Exercise description ::
The expected output is an exact copy of the lines from the one containing "Instruction: Click the" to the final line below, minus any pictures.

Data provided ::
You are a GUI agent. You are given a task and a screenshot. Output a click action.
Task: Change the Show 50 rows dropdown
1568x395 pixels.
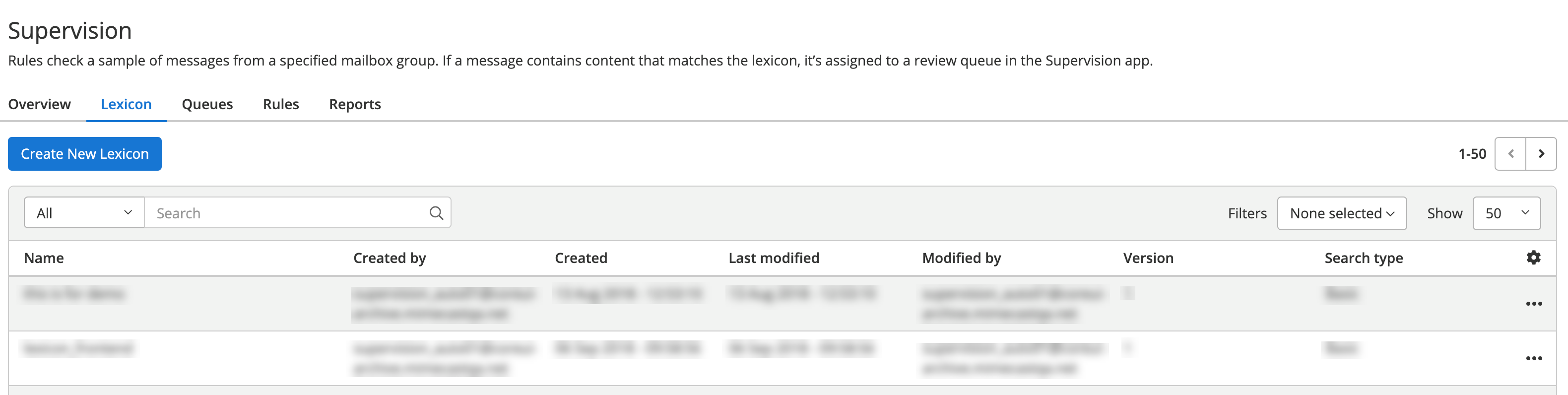[1506, 214]
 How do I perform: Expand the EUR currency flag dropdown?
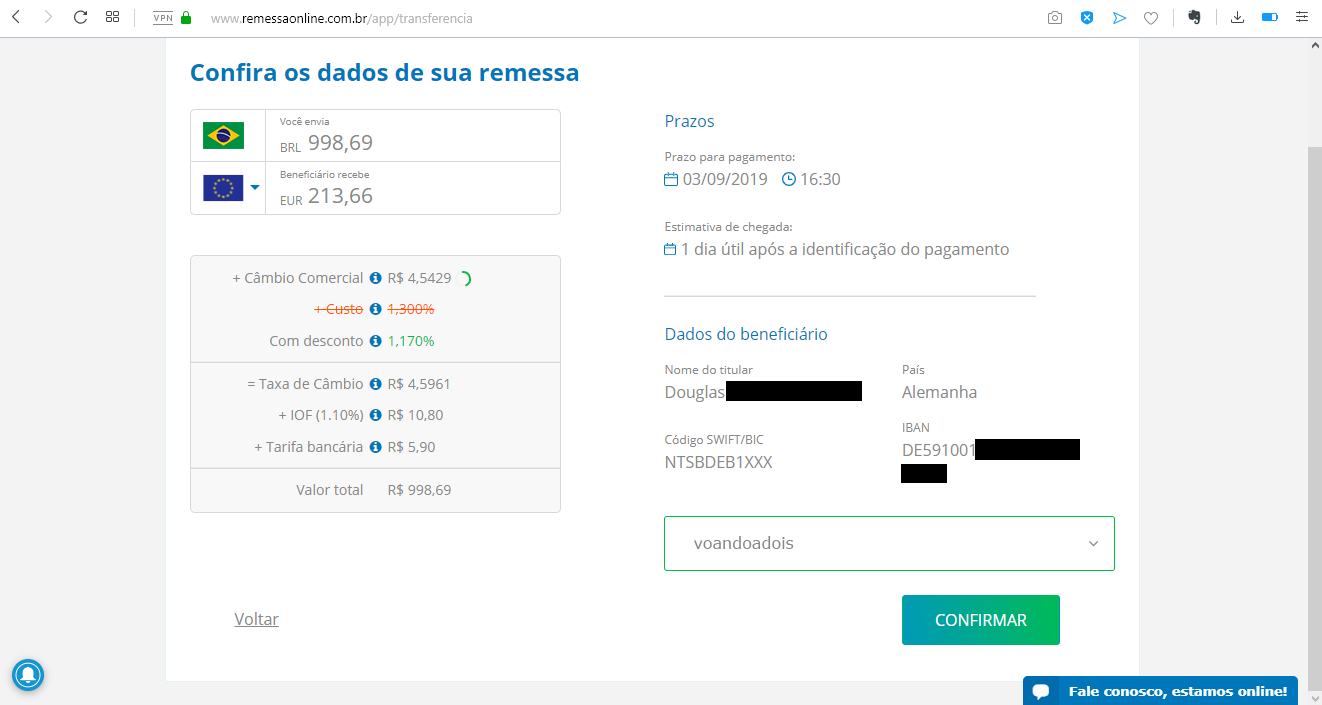[x=231, y=188]
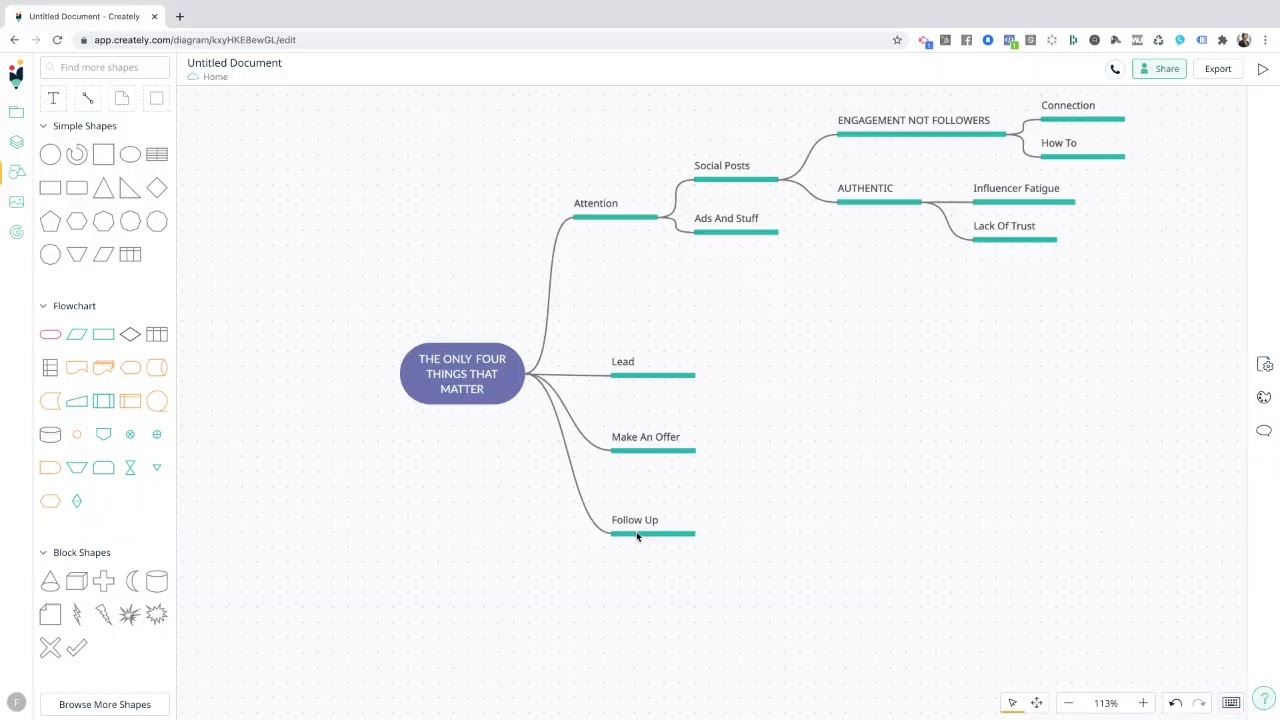Image resolution: width=1280 pixels, height=720 pixels.
Task: Pick the connector line tool
Action: [x=88, y=98]
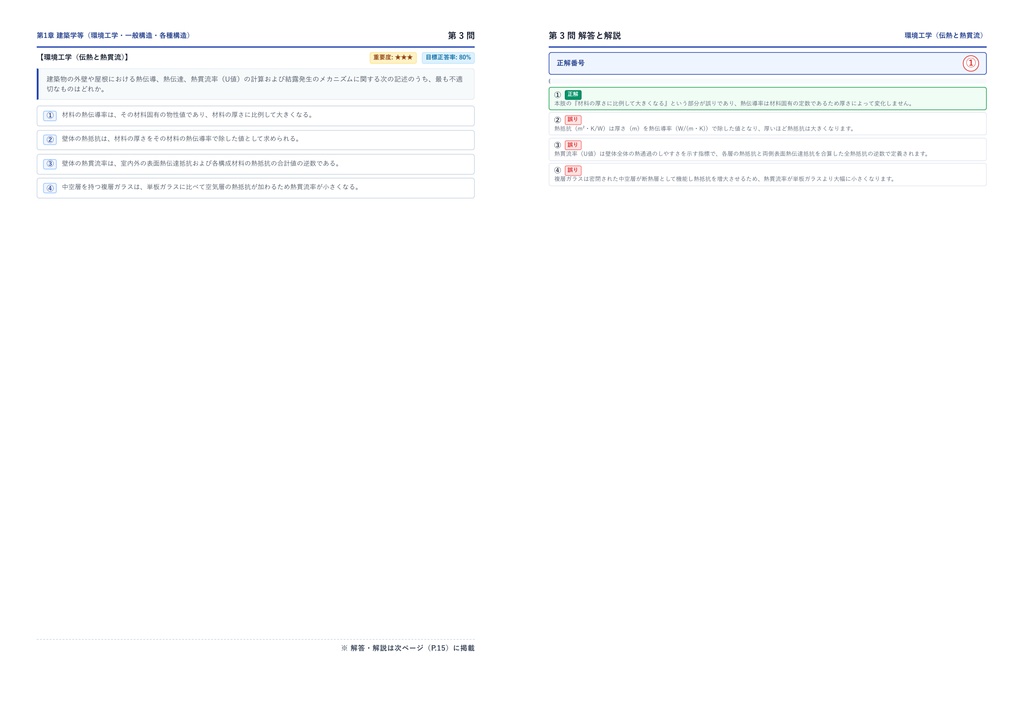Image resolution: width=1024 pixels, height=724 pixels.
Task: Click the question statement text block
Action: click(255, 84)
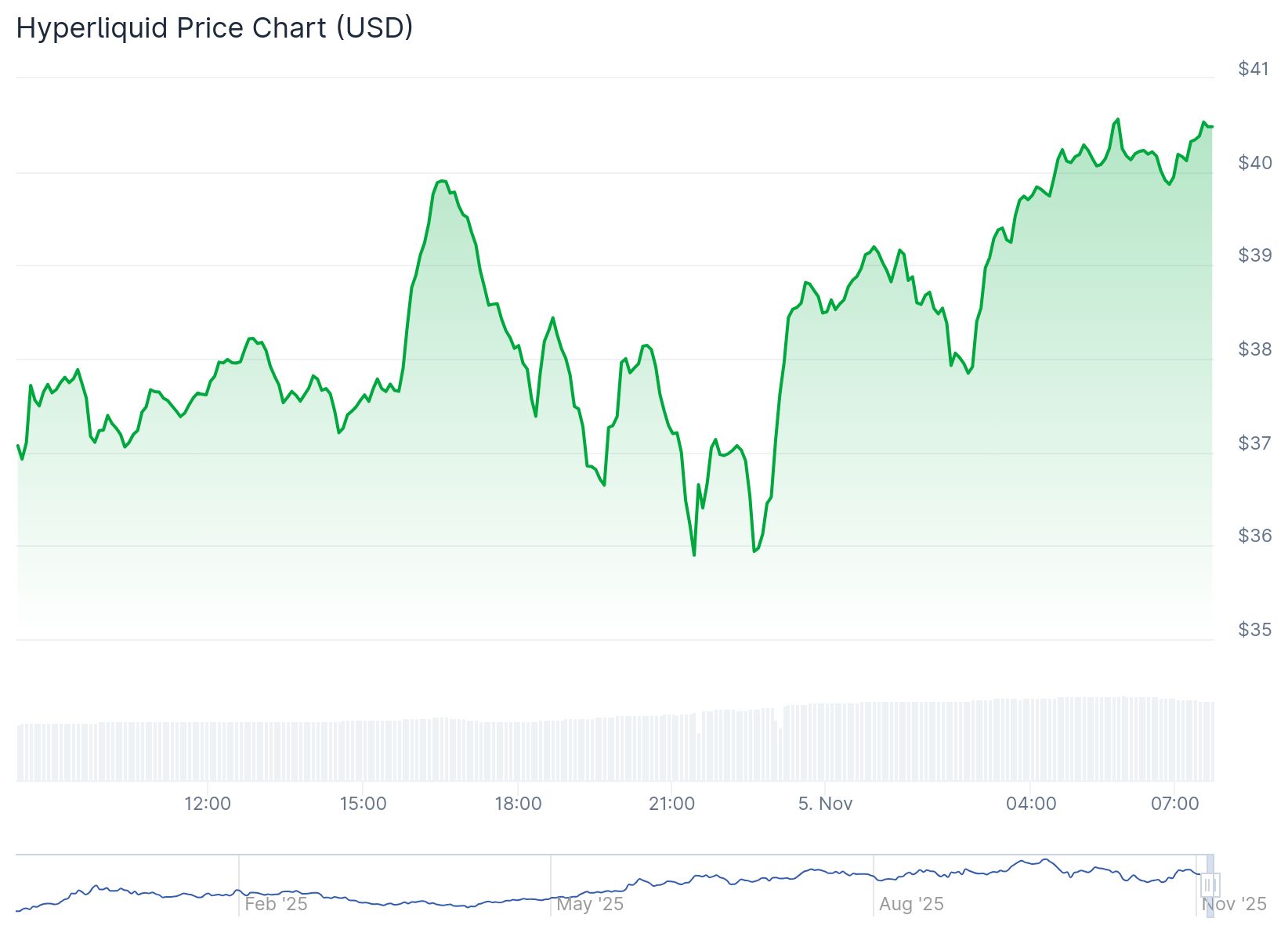Click the 15:00 time axis label
Screen dimensions: 1288x940
pos(363,804)
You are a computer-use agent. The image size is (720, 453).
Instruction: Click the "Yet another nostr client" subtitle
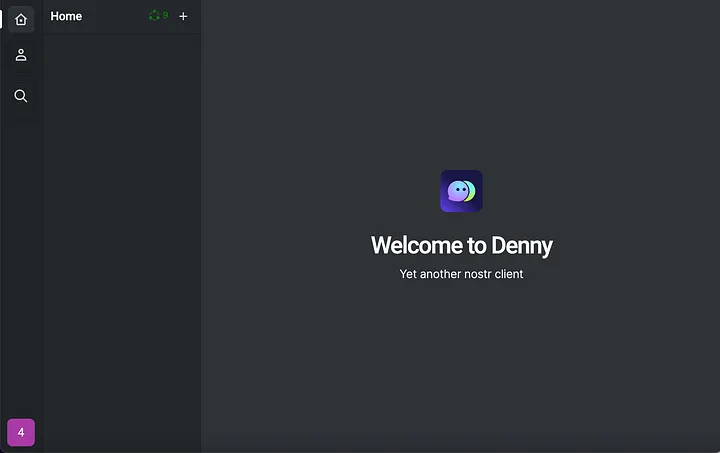click(x=461, y=274)
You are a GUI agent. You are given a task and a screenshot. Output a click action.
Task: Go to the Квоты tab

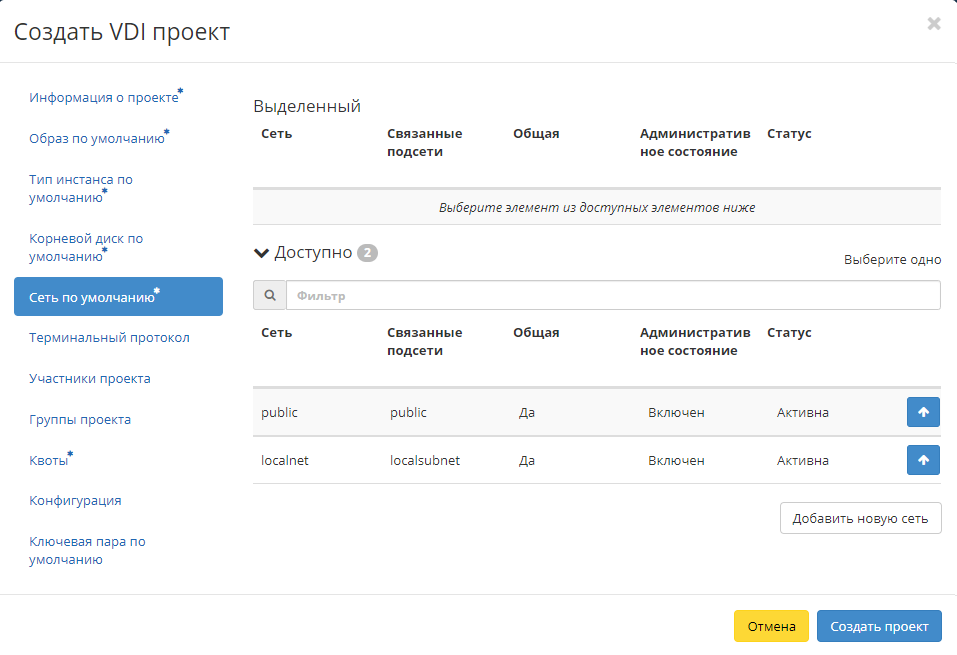[49, 461]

Answer box ::
Instruction: Click the "Yet another nostr client" subtitle
click(x=461, y=274)
You are a GUI agent. You are given a task and a screenshot. Output a click action.
Task: Go to the Квоты tab

[49, 461]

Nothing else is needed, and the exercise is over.